Where Side Quests Fits the Franchise Timeline
Side Quests sits beside the original run, not after it. It is not a sequel. Think of it as an alternate track through the same world, produced by Cartoon Network Studios with Nate Cash (SpongeBob SquarePants) leading production and Darrick Bachman (Foster's Home for Imaginary Friends) serving as story editor.
This matters because it sets expectations. The previous spinoff, Fionna and Cake, leaned into multiverse lore and continuity callbacks. Side Quests pointedly does not. Victor Courtright and Niki Yang are directing toward standalone energy, with Nick Cross handling art direction and Matthew Janszen composing. If you come in expecting serialized stakes, you will be searching for threads that were never woven.

Beginner Mistakes to Avoid
Should I watch the original Adventure Time before Side Quests?
No. Side Quests is designed to onboard a new generation of viewers. You will miss some background texture—the history between Finn and specific side characters, for instance—but nothing required to follow the plot. Watch the original later if Side Quests makes you curious. Do not treat it as homework.
Does the voice change for Finn ruin the experience?
It is an adjustment, not a dealbreaker. Sasha Knight's performance settles in after roughly one episode. The animation, writing, and DiMaggio's Jake provide enough continuity that the shift becomes background noise quickly. Dropping the show over it means abandoning the entire structure over a single casting variable.

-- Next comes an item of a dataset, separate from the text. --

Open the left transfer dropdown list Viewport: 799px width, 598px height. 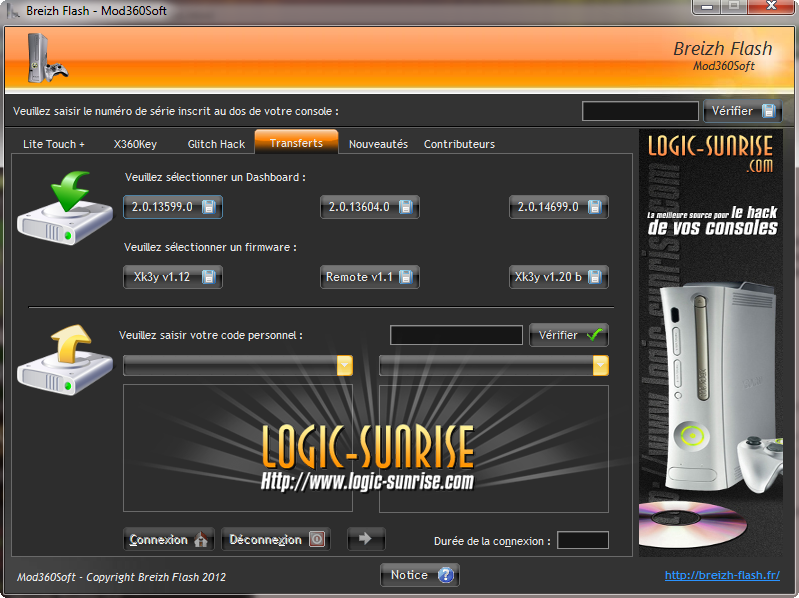345,366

Why do the episodes feel disconnected?
Because they are. That is the design. While Adventure Time went on to include traditional, episode-spanning story arcs, Side Quests contains far more self-contained adventures that aim to capture the spirit of the show's earlier years. If you are trying to build a timeline or track continuity, you are fighting the format. Stop.

Where to Watch and How It Releases
Release timing is split. Adventure Time: Side Quests premieres on Disney Plus and Hulu in the U.S. on June 29, 2026. International markets—everywhere else apart from the U.S.—get it on Cartoon Network and HBO Max on October 5, 2026.

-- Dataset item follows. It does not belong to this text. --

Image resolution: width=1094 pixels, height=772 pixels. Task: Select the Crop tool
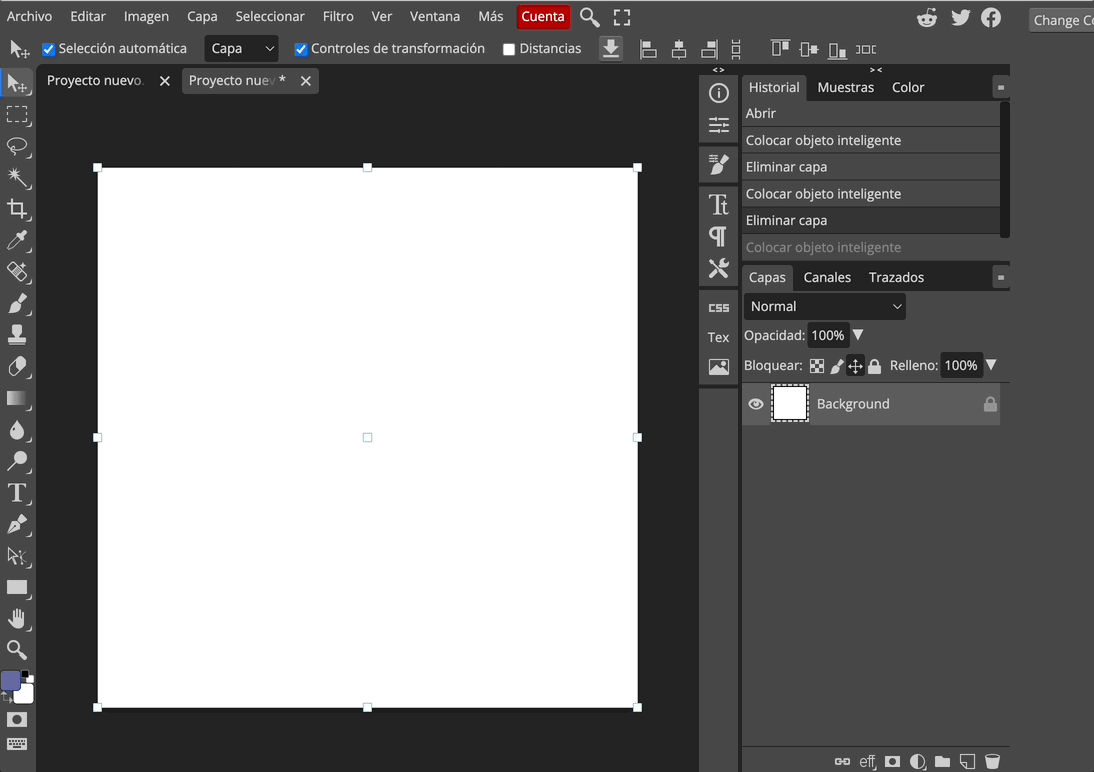[x=18, y=210]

This split matters for new viewers because it affects episode availability and pacing. If you live outside the U.S. and dislike waiting, mark the October 5 date and plan accordingly.

Clear Next Steps
Watch the first three episodes in one sitting. That is enough to calibrate to the tone, accept the voice change, and understand the standalone structure. If the show has not clicked by the end of episode three, it will not click later—the format does not shift.
If it does click, your next move depends on what you enjoyed. If you want more of this specific energy, the original series' early seasons are the closest match. If you want continuity and longer arcs, Fionna and Cake is the better follow-up. Side Quests is not a gateway to one correct path. It is a fork in the road, and either direction leads deeper into the world of Ooo.
Frequently Asked Questions
Is Side Quests a reboot of Adventure Time?
No. It is a companion series with new standalone stories featuring Finn and Jake in the Land of Ooo. It does not replace or retell the original.
Who voices Finn in Side Quests?
Sasha Knight takes over the role from Jeremy Shada, who voiced Finn in the original series and across most spinoffs.
Do I need Disney Plus to watch Side Quests?
In the U.S., yes—it premieres on Disney Plus and Hulu on June 29, 2026. International viewers will find it on Cartoon Network and HBO Max starting October 5, 2026.
Is Side Quests connected to Fionna and Cake?
They share the same franchise but different creative approaches. Side Quests is standalone and avoids the multiverse continuity that Fionna and Cake builds toward.